● **DATA EXTRACTS**:
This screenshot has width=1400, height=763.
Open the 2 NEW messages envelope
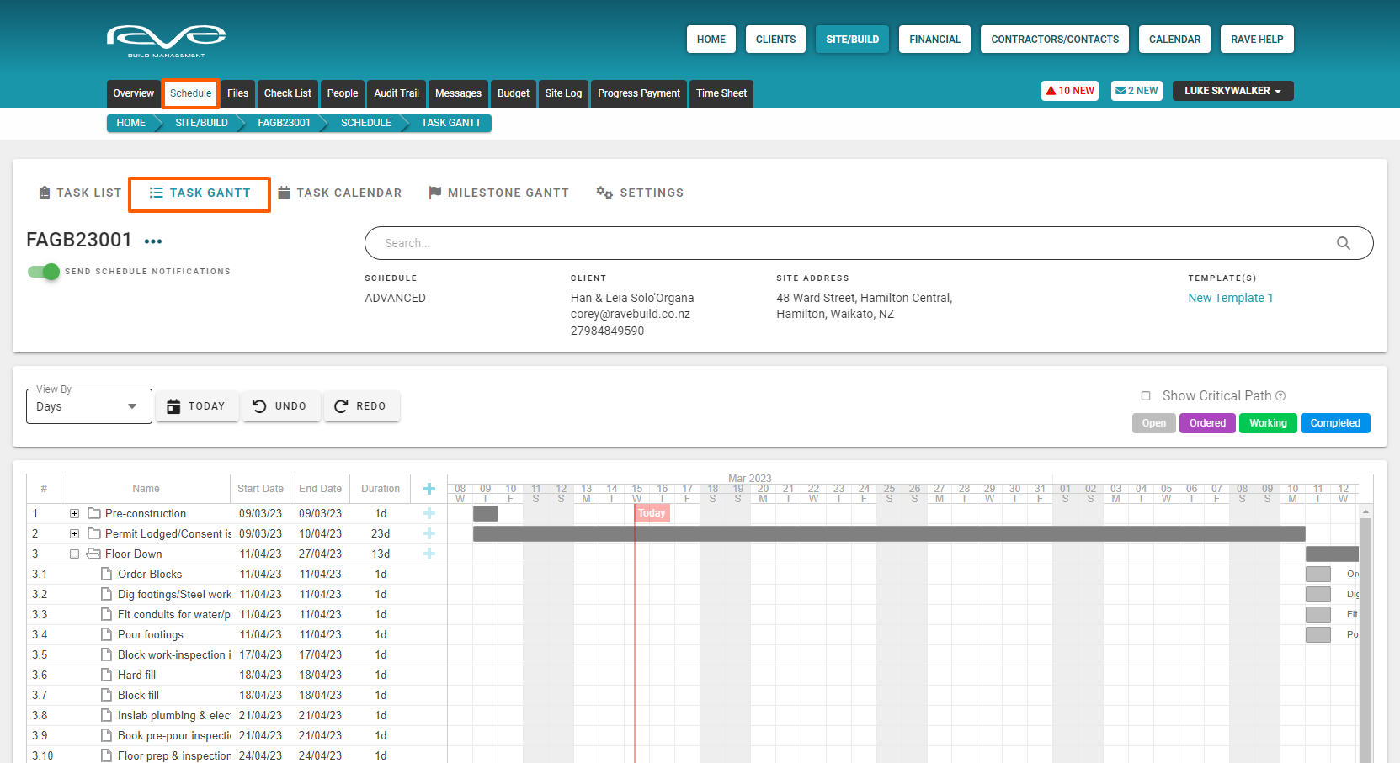coord(1136,91)
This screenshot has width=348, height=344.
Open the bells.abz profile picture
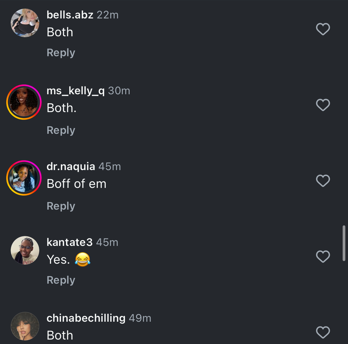(25, 23)
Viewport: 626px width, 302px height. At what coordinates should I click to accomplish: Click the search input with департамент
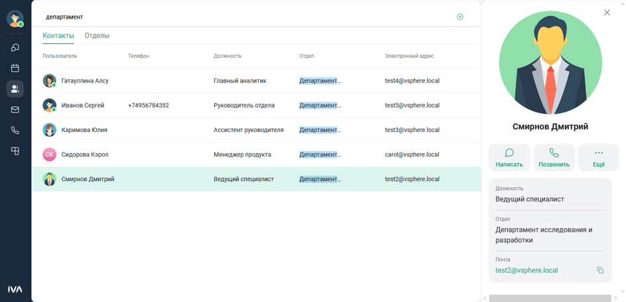click(x=245, y=17)
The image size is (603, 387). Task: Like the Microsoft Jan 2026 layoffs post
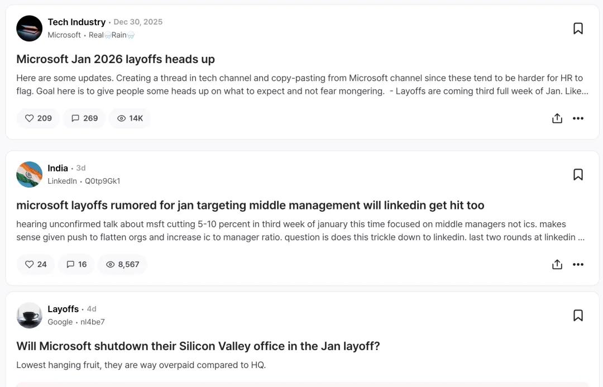[38, 118]
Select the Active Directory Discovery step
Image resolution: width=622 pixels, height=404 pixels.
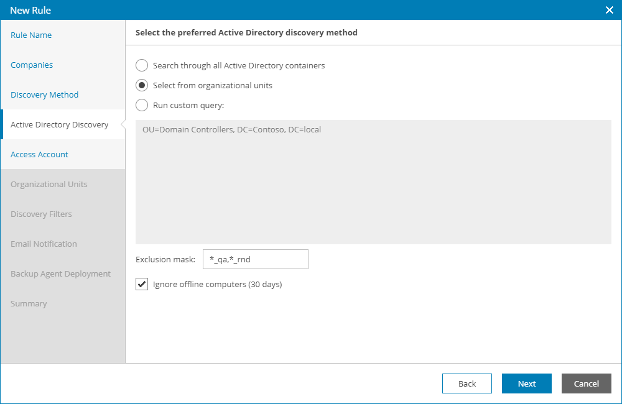pyautogui.click(x=60, y=125)
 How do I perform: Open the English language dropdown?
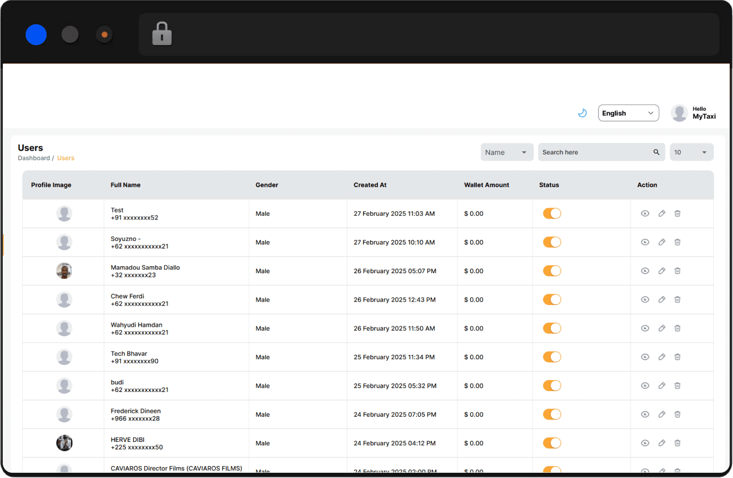click(x=628, y=113)
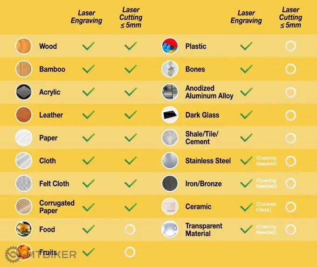317x267 pixels.
Task: Click the Wood material icon
Action: pyautogui.click(x=23, y=46)
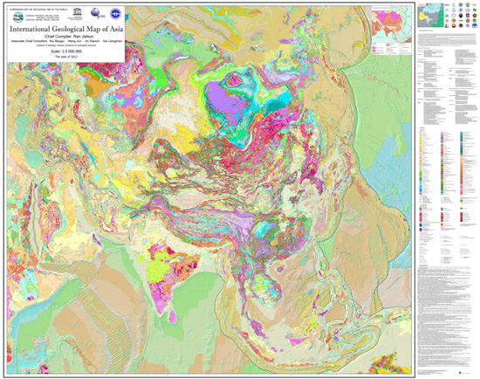Image resolution: width=480 pixels, height=379 pixels.
Task: Click the dark red shield organization logo
Action: 468,16
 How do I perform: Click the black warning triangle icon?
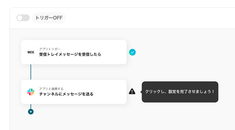click(132, 91)
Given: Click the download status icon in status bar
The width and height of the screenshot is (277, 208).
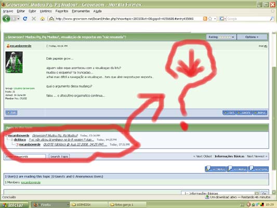Looking at the screenshot, I should [x=207, y=197].
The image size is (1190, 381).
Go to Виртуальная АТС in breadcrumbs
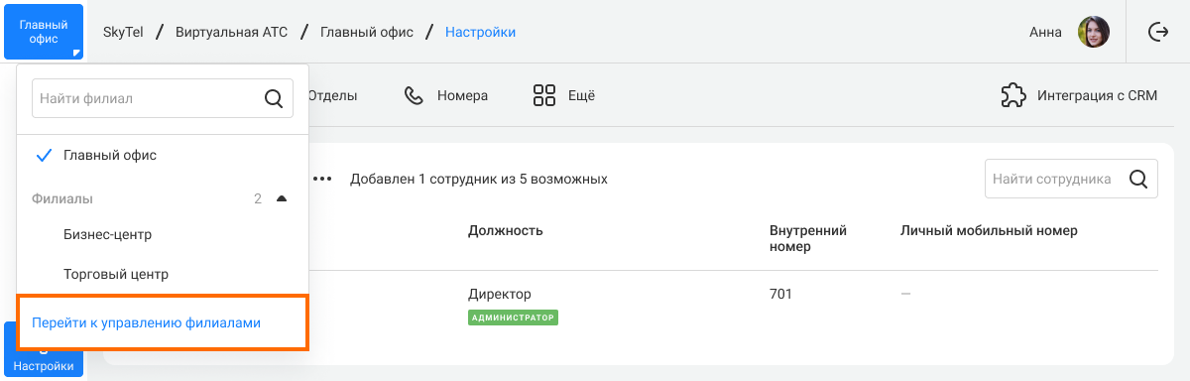[x=231, y=32]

● **WORK TASK**: Search the entries for the string "This" and collect each line that has it.

● **WRITTEN SOLUTION**:
This screenshot has width=1400, height=763.
This screenshot has width=348, height=344.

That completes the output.